PROBLEM ::
Every entry below must appear again, exactly as written.

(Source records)
★ ★ ★ ★
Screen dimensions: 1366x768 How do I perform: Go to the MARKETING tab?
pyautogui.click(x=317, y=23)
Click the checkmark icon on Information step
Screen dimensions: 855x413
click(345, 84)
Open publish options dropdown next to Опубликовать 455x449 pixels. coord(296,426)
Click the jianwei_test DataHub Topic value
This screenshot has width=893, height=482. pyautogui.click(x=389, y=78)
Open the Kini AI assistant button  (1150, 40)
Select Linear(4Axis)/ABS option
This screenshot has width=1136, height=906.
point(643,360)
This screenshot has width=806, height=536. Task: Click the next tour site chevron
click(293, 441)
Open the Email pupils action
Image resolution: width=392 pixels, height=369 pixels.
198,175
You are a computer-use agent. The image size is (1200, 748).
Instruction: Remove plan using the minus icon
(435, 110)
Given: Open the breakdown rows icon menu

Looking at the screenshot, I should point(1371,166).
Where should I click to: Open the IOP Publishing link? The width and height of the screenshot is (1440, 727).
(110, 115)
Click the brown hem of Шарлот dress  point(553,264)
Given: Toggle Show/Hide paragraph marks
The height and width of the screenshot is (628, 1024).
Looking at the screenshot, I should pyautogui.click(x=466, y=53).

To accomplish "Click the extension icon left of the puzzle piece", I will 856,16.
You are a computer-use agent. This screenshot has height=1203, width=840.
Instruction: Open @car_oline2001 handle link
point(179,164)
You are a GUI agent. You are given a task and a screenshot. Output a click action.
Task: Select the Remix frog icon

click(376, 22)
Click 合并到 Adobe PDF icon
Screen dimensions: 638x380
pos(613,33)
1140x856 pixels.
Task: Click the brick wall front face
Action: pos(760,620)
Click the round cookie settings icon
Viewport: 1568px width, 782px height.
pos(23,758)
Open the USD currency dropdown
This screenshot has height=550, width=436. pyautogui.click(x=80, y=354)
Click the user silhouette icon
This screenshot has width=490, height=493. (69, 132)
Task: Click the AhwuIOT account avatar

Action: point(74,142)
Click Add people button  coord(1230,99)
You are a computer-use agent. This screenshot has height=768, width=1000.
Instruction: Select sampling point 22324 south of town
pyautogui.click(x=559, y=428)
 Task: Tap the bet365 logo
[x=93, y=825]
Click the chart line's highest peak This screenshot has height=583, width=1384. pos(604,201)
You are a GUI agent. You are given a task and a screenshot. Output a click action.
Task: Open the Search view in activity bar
★ ★ ★ ★
RESULT BELOW ::
Screen dimensions: 1366x768 How do I perform: Go to the MARKETING tab?
pyautogui.click(x=317, y=23)
Click the checkmark icon on Information step
Screen dimensions: 855x413
click(345, 84)
Open publish options dropdown next to Опубликовать 455x449 pixels. coord(296,426)
Click the jianwei_test DataHub Topic value
This screenshot has width=893, height=482. pyautogui.click(x=389, y=78)
Open the Kini AI assistant button  (1150, 40)
Select Linear(4Axis)/ABS option
This screenshot has width=1136, height=906.
point(643,360)
This screenshot has width=806, height=536. Task: Click the next tour site chevron
click(293, 441)
Open the Email pupils action
Image resolution: width=392 pixels, height=369 pixels.
198,175
You are a computer-use agent. The image size is (1200, 748).
Instruction: Remove plan using the minus icon
(435, 110)
Given: Open the breakdown rows icon menu

Looking at the screenshot, I should point(1371,166).
Where should I click to: Open the IOP Publishing link? The width and height of the screenshot is (1440, 727).
(110, 115)
Click the brown hem of Шарлот dress  point(553,264)
Given: Toggle Show/Hide paragraph marks
The height and width of the screenshot is (628, 1024).
Looking at the screenshot, I should pyautogui.click(x=466, y=53).

To accomplish "Click the extension icon left of the puzzle piece", I will 856,16.
You are a computer-use agent. This screenshot has height=1203, width=840.
Instruction: Open @car_oline2001 handle link
point(179,164)
You are a GUI agent. You are given a task and a screenshot. Output a click action.
Task: Select the Remix frog icon

click(376, 22)
Click 合并到 Adobe PDF icon
Screen dimensions: 638x380
pos(613,33)
1140x856 pixels.
Task: Click the brick wall front face
Action: pos(760,620)
Click the round cookie settings icon
Viewport: 1568px width, 782px height.
pos(23,758)
Open the USD currency dropdown
This screenshot has height=550, width=436. pyautogui.click(x=80, y=354)
Click the user silhouette icon
This screenshot has width=490, height=493. (69, 132)
Task: Click the AhwuIOT account avatar

Action: point(74,142)
Click Add people button  coord(1230,99)
You are a computer-use agent. This screenshot has height=768, width=1000.
Instruction: Select sampling point 22324 south of town
pyautogui.click(x=559, y=428)
 Task: Tap the bet365 logo
[x=93, y=825]
Click the chart line's highest peak This screenshot has height=583, width=1384. pos(604,201)
You are a GUI agent. You are given a task and a screenshot. Output a click action.
Task: Open the Search view in activity bar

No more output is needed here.